Bu sadece bir örnek. Yaşamın her anında yaşanan sorunlar diz boyu. Sokakta, caddede, toplu taşım araçlarında, parkta, trafikte uyulması gereken ve çok da zor olmayan kurallara itibar eden yok.
Kabadayılığa gelince ufak bir sorundan devasa sorun çıkartmakta da üstümüze yok. Misal seyir haline bir araç sollama yaptığında  "vay arkadaş sen beni nasıl sollarsın" deyip levyeyi eline alanın haddi hesabı yok. Maazallah külhanbeyliği kimseye kaptırmamak için elimizden geleni yapıyoruz.
Lakin, yardımseverliğin, yaşlıya büyüğe saygının anımsanmadığı bir kuşak yetişiyor. Ellerinde düşürmedikleri ve kim bilir ne zorluklarla alınan akıllı telefonlardan gözlerini ayırıp çevreye baktıkları bile yok.
Özellikle büyük metropollerde duyarsızlık tavan yapmış durumda.
Ataköy - Yenikapı metro hattını olduğu gibi, Ataköy - Uzunçayır Metrobüs hattını da sık kullanırım.
İlgili toplu taşım araçlarına engelliler, yaşlılar, hamile ve çocuklu kadınlar da binmektedir.
Oturma yerlerinde bu insanlara yer vermesi gerekenler kılını bile kıpırdatmaktan uzak, akıllı telefonları ile oyun oynamanın derdindeler. Çevrelerine dikkat ettikleri bile yok.
Vagonda ya da otobüste izlediğim gençler oldukça rahatlar.
Kimilerinin kulaklarında kulaklık kim bilir hangi sığ türkünün keyfini sürmekteler.
Aslında sorarsan herkes şikayetçi.
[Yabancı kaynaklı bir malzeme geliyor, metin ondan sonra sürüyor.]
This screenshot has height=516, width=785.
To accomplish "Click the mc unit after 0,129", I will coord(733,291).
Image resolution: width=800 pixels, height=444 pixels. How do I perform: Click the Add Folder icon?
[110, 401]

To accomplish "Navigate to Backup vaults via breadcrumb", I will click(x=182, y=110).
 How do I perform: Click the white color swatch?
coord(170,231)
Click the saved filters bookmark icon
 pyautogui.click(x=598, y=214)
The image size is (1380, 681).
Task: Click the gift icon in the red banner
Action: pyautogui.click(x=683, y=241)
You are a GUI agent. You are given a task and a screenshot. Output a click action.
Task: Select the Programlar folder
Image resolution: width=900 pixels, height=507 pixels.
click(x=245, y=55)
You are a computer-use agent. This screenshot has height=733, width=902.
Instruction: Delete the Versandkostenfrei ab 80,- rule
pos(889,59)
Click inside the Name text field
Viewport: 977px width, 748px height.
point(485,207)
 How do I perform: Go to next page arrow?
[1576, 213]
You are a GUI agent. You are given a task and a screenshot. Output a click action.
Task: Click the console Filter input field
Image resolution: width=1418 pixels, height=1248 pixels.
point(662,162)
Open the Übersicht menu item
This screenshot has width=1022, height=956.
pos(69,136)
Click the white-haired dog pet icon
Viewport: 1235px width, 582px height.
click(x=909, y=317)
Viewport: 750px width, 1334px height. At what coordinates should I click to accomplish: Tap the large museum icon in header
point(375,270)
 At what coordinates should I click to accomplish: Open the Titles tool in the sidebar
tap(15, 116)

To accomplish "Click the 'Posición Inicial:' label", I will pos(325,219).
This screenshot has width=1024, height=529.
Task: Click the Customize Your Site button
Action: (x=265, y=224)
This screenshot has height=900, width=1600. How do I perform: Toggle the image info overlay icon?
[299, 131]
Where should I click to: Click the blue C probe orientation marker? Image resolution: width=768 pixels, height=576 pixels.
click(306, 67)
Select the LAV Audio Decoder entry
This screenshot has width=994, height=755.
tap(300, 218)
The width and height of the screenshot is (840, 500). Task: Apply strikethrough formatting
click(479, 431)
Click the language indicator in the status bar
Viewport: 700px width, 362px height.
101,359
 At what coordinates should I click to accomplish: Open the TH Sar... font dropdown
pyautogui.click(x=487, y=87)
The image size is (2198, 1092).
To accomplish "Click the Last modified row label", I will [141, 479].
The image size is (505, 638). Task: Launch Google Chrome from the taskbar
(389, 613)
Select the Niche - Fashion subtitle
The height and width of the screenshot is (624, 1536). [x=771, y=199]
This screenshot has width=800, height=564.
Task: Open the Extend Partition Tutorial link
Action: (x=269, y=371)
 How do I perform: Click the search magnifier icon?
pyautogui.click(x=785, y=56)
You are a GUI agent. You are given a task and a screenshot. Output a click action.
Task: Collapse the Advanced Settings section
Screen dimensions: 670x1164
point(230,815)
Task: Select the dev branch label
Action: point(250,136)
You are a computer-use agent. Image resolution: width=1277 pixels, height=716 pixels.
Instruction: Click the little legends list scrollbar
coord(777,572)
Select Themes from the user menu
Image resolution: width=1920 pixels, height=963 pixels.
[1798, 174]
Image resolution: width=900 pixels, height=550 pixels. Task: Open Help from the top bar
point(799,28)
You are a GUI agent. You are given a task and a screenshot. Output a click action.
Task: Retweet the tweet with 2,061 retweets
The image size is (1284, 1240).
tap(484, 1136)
Ama uygulamaya gelince "bana hiç bir zararı yok" varsın yaşlı, hamile, çocuklu, engelli olan zor şartlarda yolculuk yapsın bana ne düşüncesi yaygın gibime geliyor.




2 yorum:

  1. Haklısınız Hüseyin hocam, başka ülkelerin atasözü dağarcığında "Bana dokunmayan yılan bin yıl yaşasın" gibi bir söz var mıdır bilmiyorum. Başımıza ne geliyorsa bu "Bana zararı yok" tavrından geliyor. gün gelir bir deprem olur o kaçak ne işler açar. Otobüsler konusu da ayrı, ben pek rastlamıyorum genellikle yaşlılara yer veriyorlar ama her zaman aynı tip kişilerle karşılaşmıyoruz. Bazıları dediğiniz gibi görmezden geliyorlar.

    YanıtlaSil
    Yanıtlar
    1. Yorumunuzda dile getirdiğiniz düşüncenize katılıyorum. Katkı için teşekkür ederim Müjde hanım. Saygılar.